The legislative agenda summarised above will undoubtedly keep lobbyists and the co-legislators in the European Parliament and Council occupied over the coming months. But when it comes to digital, the Commission’s own in-tray is far from empty. In addition to getting out the remaining legislative proposals it has committed to, the Commission must now turn to the complicated task of implementing and enforcing newly passed laws, in particular the DMA and DSA. These two files, which seek respectively to regulate the market power of large ‘gatekeeper’ firms and keep users safe online, will demand an administrative apparatus of a scale yet to be seen within the Commission (when it comes to digital regulation at least). Before the dust had even settled on the political agreements recently reached on the two files, concerns were already being raised about the Commission’s enforcement capacity, concerns that will now be put to the test as the EU’s executive arm begins laying the groundwork for implementation.

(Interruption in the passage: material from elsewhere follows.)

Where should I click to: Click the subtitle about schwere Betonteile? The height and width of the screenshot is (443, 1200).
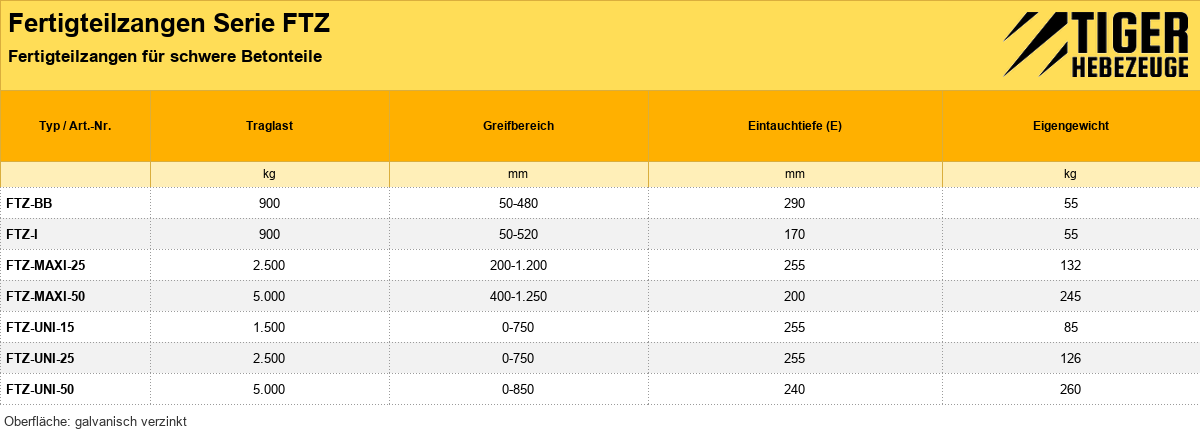click(x=165, y=57)
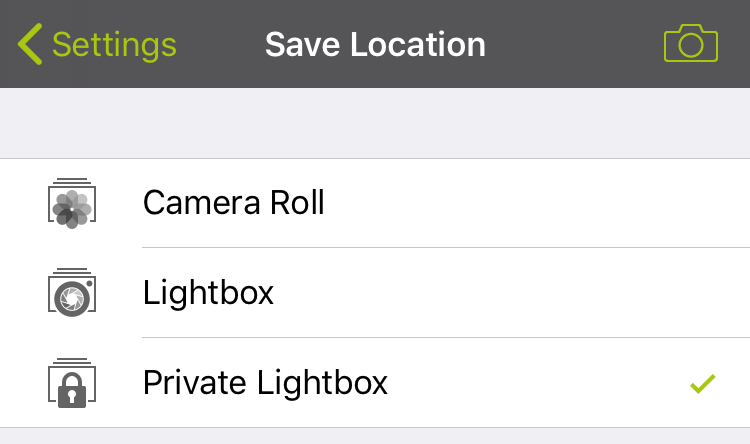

The preceding discussion is based on the existing - one might say static - digital policy agenda in Brussels. Yet policymaking these days is anything but static, and one can quite easily envision a whole range of unforeseen events that would disrupt the status quo and necessitate a policy response from the EU. Such events could stem from current geopolitical instability, such as a surge in Russian disinformation related to the Ukraine war or further supply chain disruption triggered by tensions in the Taiwan Strait, to scandals and mishaps involving emerging technologies – such as AI or the metaverse – that lead to calls for a regulatory response.

In short, while digital policy may take a momentary backseat in light of geopolitical and economic instability, it will remain a fundamental plank of the Commission’s – and the EU’s as a whole – work programme for the foreseeable future.